YOUR ASSIGNMENT> Please reproduce all entries word for word and omit their pictures.

═════ INPUT ═════

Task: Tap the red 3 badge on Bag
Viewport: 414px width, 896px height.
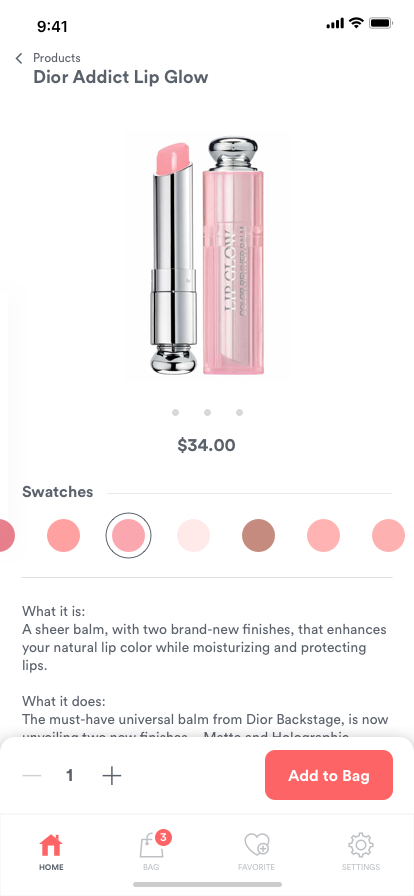Action: (x=163, y=838)
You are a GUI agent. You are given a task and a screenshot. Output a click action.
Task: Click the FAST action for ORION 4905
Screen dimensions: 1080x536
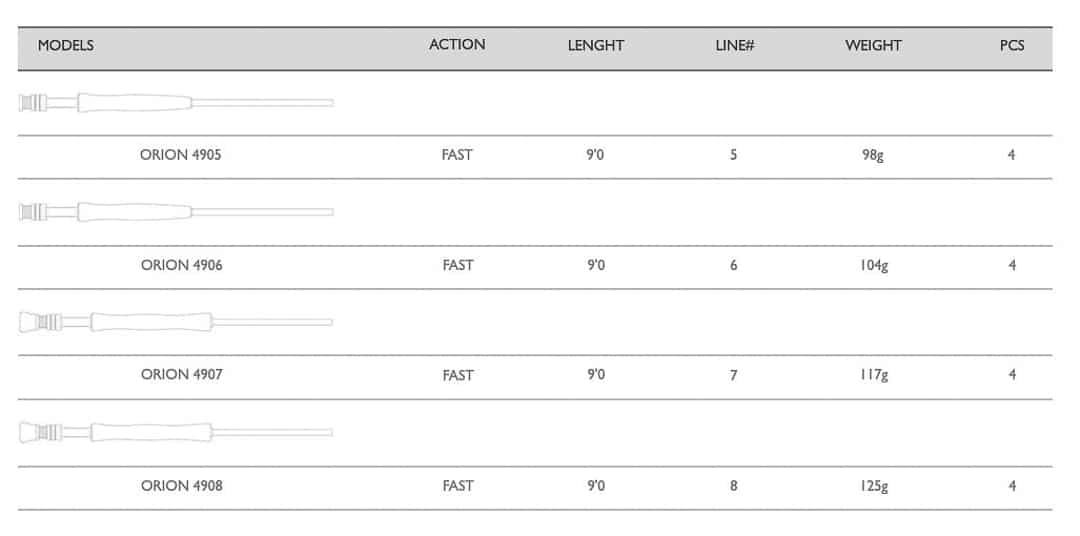457,155
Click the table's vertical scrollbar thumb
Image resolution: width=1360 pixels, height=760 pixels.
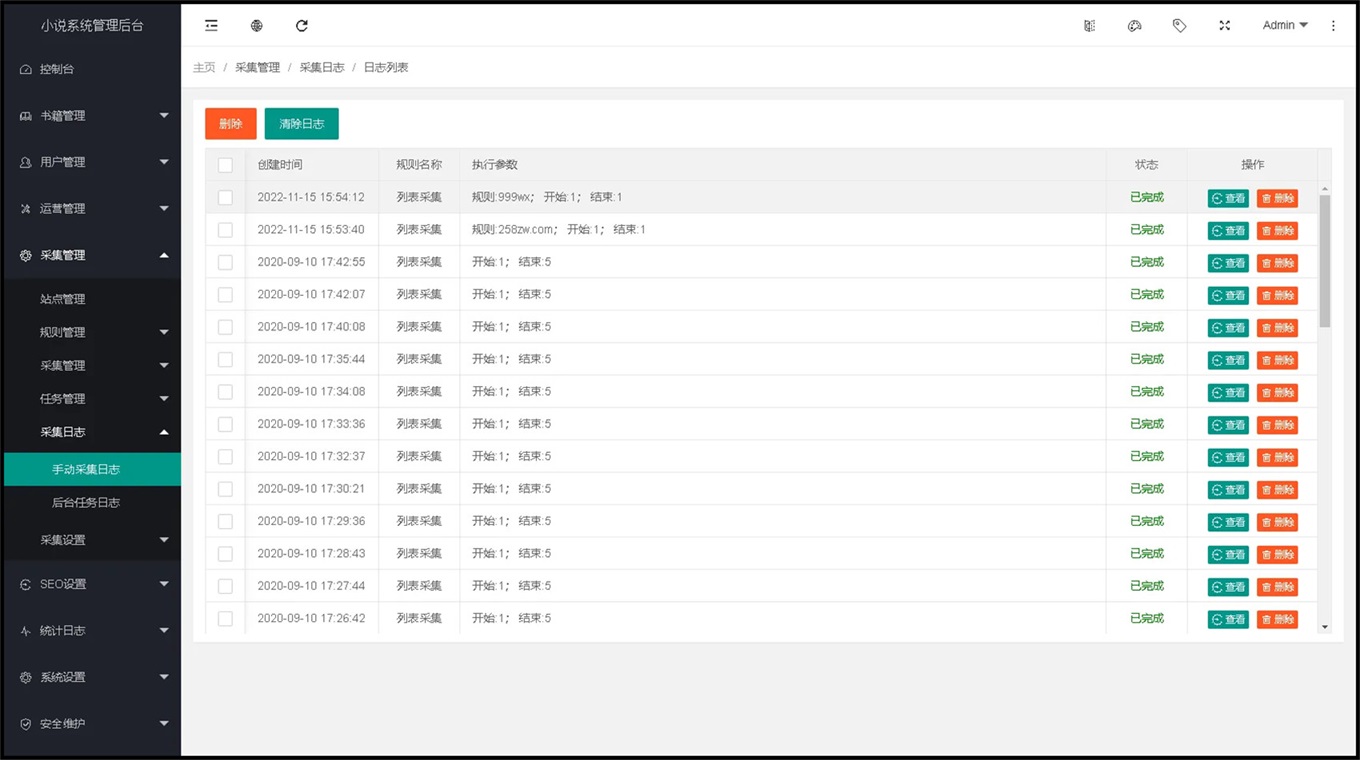tap(1325, 260)
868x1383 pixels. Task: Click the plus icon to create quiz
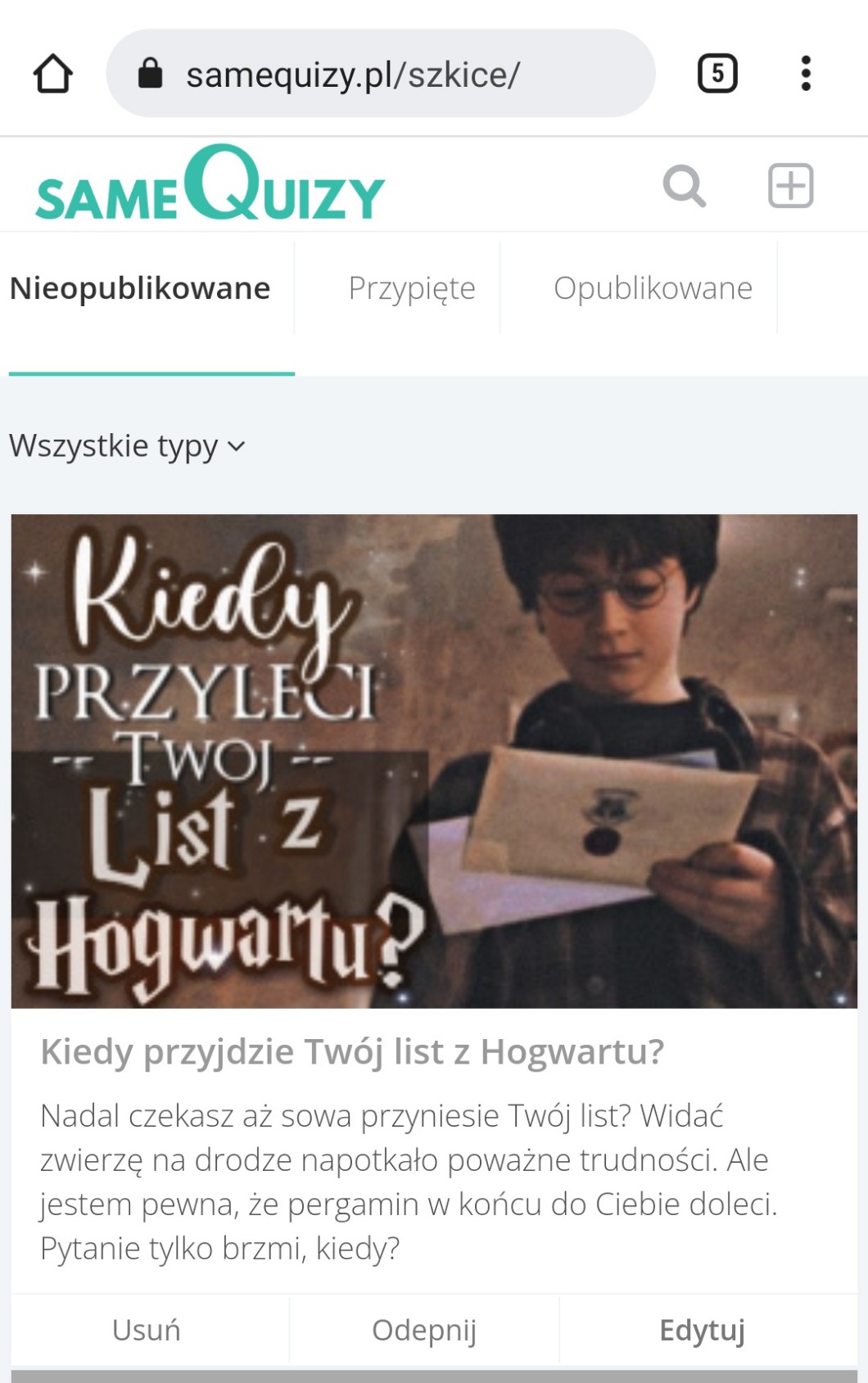[791, 185]
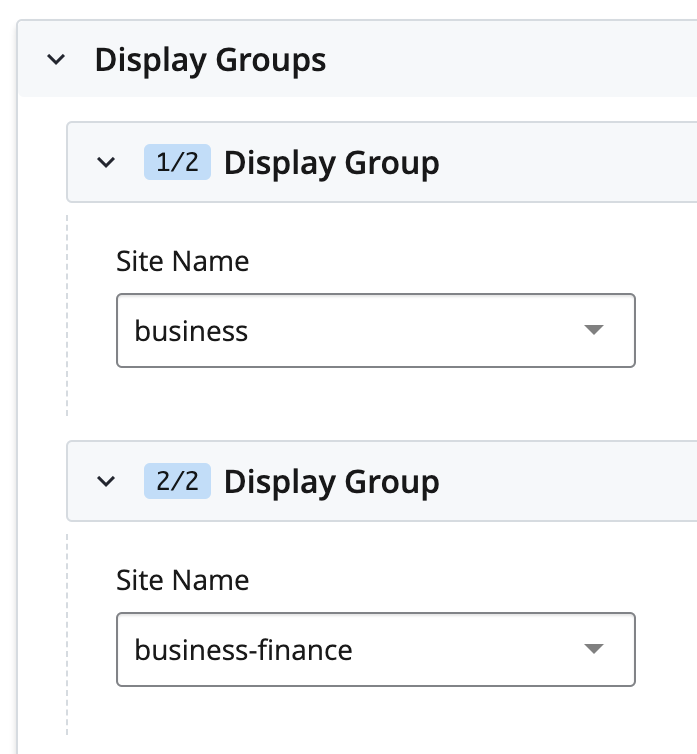Click the Site Name label above business-finance
697x754 pixels.
[183, 580]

═════

EXPECTED ANSWER>
Task: Tap the red 3 badge on Bag
Viewport: 414px width, 896px height.
Action: (x=163, y=838)
You are a GUI agent. You are given a task and a screenshot. Output a click action.
Task: Click the FAST action for ORION 4905
Screen dimensions: 1080x536
457,155
Click the table's vertical scrollbar thumb
Image resolution: width=1360 pixels, height=760 pixels.
tap(1325, 260)
868x1383 pixels. Task: Click the plus icon to create quiz
[791, 185]
Click the Site Name label above business-finance
697x754 pixels.
[183, 580]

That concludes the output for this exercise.